Stored data entries:
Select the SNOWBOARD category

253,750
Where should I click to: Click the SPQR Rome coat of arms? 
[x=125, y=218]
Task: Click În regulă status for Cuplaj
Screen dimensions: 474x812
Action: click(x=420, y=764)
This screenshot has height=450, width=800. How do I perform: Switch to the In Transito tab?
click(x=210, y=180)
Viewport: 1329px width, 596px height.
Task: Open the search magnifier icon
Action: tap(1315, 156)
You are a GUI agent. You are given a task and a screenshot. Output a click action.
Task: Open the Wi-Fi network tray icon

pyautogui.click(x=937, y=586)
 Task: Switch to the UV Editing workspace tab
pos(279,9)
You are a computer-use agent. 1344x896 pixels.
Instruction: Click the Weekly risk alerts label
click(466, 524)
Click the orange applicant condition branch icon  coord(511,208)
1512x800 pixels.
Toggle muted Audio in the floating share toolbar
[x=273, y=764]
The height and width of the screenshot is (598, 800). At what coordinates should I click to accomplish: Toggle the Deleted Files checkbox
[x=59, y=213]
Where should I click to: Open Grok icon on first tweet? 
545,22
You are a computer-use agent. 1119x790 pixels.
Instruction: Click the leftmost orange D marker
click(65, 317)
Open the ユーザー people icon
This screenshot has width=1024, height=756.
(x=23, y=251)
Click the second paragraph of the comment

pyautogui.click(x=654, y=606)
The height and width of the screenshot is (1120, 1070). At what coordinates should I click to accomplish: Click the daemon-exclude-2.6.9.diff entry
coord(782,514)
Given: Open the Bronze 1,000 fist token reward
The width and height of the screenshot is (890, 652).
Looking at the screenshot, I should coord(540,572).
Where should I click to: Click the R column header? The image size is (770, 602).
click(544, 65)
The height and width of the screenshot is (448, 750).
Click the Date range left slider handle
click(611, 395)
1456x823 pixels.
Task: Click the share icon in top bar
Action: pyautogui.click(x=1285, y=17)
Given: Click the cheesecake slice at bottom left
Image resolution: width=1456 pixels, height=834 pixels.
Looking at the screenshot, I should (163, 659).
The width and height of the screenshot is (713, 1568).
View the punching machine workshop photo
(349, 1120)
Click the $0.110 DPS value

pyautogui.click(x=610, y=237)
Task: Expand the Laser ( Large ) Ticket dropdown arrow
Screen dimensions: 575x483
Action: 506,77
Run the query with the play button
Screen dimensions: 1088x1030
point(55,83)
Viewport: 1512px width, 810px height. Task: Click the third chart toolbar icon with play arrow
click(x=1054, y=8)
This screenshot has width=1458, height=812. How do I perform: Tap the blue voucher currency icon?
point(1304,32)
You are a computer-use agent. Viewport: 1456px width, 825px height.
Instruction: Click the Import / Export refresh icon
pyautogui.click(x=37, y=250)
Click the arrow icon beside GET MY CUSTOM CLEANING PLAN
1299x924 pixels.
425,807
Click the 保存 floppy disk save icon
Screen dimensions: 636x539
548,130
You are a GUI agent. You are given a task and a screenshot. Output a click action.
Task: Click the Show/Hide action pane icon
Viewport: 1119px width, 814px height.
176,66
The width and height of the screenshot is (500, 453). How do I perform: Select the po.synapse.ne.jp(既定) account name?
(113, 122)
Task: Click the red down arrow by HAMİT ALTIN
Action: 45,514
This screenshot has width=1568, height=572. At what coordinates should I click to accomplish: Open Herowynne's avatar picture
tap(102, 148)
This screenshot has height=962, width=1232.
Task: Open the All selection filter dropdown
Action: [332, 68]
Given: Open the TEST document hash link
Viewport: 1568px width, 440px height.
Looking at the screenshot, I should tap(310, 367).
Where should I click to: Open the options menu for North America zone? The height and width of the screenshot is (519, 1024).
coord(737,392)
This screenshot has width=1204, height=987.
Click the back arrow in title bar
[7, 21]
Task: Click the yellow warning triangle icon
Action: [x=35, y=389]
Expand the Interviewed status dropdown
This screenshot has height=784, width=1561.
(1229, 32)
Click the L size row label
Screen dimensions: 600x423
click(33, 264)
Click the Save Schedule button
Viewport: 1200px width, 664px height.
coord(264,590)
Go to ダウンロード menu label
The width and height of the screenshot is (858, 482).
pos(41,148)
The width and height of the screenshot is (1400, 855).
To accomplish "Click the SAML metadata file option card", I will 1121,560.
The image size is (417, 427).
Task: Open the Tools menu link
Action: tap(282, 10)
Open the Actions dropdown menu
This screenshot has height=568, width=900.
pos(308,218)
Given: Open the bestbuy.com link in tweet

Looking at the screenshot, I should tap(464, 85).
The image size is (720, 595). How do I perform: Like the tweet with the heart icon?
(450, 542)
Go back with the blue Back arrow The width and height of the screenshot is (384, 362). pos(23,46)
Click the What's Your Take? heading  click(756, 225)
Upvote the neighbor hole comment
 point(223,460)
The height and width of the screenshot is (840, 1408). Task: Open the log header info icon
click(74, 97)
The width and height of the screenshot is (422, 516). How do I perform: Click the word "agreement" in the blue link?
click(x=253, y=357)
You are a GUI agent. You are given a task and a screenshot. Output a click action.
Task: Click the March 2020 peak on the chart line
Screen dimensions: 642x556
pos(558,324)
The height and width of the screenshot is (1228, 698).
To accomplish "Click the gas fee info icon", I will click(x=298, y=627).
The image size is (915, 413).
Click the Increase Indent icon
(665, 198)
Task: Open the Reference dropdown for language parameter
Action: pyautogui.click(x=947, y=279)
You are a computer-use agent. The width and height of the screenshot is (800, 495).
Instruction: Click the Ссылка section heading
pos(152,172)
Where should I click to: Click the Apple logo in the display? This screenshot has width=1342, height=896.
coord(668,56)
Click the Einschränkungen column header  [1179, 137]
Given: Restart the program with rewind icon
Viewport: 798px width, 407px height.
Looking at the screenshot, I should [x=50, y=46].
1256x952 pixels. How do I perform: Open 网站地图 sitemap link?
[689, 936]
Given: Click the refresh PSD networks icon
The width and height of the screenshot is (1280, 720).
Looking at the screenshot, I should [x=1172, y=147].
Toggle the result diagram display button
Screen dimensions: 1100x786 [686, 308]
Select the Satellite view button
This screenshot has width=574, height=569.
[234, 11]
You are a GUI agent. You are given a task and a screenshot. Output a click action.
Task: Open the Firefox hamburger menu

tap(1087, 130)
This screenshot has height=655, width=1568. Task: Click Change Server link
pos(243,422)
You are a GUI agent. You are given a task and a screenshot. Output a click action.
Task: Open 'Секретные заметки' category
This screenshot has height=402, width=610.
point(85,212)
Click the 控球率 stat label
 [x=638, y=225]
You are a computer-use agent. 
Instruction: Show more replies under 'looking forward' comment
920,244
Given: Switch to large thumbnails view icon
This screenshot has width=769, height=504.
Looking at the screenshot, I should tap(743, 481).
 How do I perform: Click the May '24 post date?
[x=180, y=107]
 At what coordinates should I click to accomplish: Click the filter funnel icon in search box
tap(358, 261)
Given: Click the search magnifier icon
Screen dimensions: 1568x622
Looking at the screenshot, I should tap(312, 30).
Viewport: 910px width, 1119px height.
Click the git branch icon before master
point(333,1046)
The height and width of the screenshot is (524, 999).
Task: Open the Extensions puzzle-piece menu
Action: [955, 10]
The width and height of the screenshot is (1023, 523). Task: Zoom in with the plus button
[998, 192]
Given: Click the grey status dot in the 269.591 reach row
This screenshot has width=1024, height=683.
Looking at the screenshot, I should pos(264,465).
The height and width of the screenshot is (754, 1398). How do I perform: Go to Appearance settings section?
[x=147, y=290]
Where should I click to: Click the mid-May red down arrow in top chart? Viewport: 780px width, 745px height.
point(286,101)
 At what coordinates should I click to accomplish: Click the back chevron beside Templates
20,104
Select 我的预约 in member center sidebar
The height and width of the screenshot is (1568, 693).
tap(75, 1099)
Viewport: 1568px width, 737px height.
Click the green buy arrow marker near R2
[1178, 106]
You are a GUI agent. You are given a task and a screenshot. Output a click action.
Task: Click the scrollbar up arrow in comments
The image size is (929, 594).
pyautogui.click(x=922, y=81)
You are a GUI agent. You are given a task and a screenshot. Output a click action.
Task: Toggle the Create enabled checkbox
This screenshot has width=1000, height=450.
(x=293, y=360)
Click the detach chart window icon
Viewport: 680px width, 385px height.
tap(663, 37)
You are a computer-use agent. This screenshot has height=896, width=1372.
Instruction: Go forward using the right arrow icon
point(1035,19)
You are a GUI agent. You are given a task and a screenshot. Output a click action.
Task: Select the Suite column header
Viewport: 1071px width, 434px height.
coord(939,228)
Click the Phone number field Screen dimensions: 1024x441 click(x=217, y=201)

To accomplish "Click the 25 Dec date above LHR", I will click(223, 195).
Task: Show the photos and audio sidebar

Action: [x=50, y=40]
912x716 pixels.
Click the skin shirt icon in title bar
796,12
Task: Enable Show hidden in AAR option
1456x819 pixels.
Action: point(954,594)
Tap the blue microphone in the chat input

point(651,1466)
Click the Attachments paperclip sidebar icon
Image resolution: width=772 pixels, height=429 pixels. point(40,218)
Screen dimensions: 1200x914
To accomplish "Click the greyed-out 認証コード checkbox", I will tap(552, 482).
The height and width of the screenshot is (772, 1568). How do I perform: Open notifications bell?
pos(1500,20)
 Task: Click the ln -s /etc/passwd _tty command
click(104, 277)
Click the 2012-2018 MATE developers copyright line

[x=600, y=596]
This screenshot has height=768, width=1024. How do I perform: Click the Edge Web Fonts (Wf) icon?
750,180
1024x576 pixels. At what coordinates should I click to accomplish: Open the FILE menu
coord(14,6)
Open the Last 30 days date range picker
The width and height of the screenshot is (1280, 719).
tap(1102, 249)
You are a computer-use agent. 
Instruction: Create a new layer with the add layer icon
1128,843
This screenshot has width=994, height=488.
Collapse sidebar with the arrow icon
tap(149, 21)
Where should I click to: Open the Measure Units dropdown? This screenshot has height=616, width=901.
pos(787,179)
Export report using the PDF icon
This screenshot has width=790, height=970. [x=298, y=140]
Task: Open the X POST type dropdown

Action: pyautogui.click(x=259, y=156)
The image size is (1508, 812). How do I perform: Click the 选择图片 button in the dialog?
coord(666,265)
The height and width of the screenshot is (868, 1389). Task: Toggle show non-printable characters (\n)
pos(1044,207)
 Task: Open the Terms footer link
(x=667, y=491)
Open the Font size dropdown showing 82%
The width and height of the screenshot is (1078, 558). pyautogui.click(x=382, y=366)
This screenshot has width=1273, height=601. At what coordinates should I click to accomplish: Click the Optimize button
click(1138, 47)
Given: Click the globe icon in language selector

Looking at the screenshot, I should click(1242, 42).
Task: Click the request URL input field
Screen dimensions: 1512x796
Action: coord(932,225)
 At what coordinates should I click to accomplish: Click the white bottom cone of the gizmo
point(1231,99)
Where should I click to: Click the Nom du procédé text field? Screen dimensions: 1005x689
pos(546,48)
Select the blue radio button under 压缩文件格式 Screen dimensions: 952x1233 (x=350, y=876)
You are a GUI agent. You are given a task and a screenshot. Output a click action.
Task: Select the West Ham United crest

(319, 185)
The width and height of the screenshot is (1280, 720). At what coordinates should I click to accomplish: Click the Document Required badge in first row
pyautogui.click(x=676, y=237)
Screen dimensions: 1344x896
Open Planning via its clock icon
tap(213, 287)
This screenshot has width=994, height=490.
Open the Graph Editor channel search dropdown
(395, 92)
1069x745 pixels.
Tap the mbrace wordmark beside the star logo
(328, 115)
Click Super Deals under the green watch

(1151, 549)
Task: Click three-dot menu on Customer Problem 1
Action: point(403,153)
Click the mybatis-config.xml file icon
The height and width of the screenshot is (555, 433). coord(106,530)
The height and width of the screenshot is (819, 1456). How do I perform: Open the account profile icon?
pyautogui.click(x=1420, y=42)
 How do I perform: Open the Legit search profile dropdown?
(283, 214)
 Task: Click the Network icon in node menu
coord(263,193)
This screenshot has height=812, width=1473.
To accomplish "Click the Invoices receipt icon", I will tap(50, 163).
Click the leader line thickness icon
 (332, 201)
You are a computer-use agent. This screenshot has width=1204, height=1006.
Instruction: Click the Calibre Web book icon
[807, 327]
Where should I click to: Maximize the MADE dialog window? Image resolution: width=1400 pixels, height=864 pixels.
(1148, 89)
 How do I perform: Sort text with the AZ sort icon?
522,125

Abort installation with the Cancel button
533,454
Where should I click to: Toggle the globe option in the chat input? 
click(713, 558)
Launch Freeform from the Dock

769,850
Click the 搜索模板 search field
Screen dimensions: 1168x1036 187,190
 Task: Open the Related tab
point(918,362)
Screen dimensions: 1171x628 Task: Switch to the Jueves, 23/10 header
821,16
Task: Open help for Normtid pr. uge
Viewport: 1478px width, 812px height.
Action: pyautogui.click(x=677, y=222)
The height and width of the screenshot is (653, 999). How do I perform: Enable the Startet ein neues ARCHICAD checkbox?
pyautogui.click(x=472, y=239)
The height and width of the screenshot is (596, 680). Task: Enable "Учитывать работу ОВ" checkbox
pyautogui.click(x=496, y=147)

Exercise task: Rewrite the listing from the line that contains "Task: Show the photos and audio sidebar" through the line that contains "Action: pyautogui.click(x=259, y=156)", swapping "dropdown" for "drop-down menu" and keeping everything else the same.

Expected output:
Task: Show the photos and audio sidebar

Action: [x=50, y=40]
912x716 pixels.
Click the skin shirt icon in title bar
796,12
Task: Enable Show hidden in AAR option
1456x819 pixels.
Action: point(954,594)
Tap the blue microphone in the chat input

point(651,1466)
Click the Attachments paperclip sidebar icon
Image resolution: width=772 pixels, height=429 pixels. point(40,218)
Screen dimensions: 1200x914
To accomplish "Click the greyed-out 認証コード checkbox", I will tap(552, 482).
The height and width of the screenshot is (772, 1568). How do I perform: Open notifications bell?
pos(1500,20)
 Task: Click the ln -s /etc/passwd _tty command
click(104, 277)
Click the 2012-2018 MATE developers copyright line

[x=600, y=596]
This screenshot has height=768, width=1024. How do I perform: Click the Edge Web Fonts (Wf) icon?
750,180
1024x576 pixels. At what coordinates should I click to accomplish: Open the FILE menu
coord(14,6)
Open the Last 30 days date range picker
The width and height of the screenshot is (1280, 719).
tap(1102, 249)
You are a computer-use agent. 
Instruction: Create a new layer with the add layer icon
1128,843
This screenshot has width=994, height=488.
Collapse sidebar with the arrow icon
tap(149, 21)
Where should I click to: Open the Measure Units drop-down menu? This screenshot has height=616, width=901.
pos(787,179)
Export report using the PDF icon
This screenshot has width=790, height=970. [x=298, y=140]
Task: Open the X POST type drop-down menu

Action: pyautogui.click(x=259, y=156)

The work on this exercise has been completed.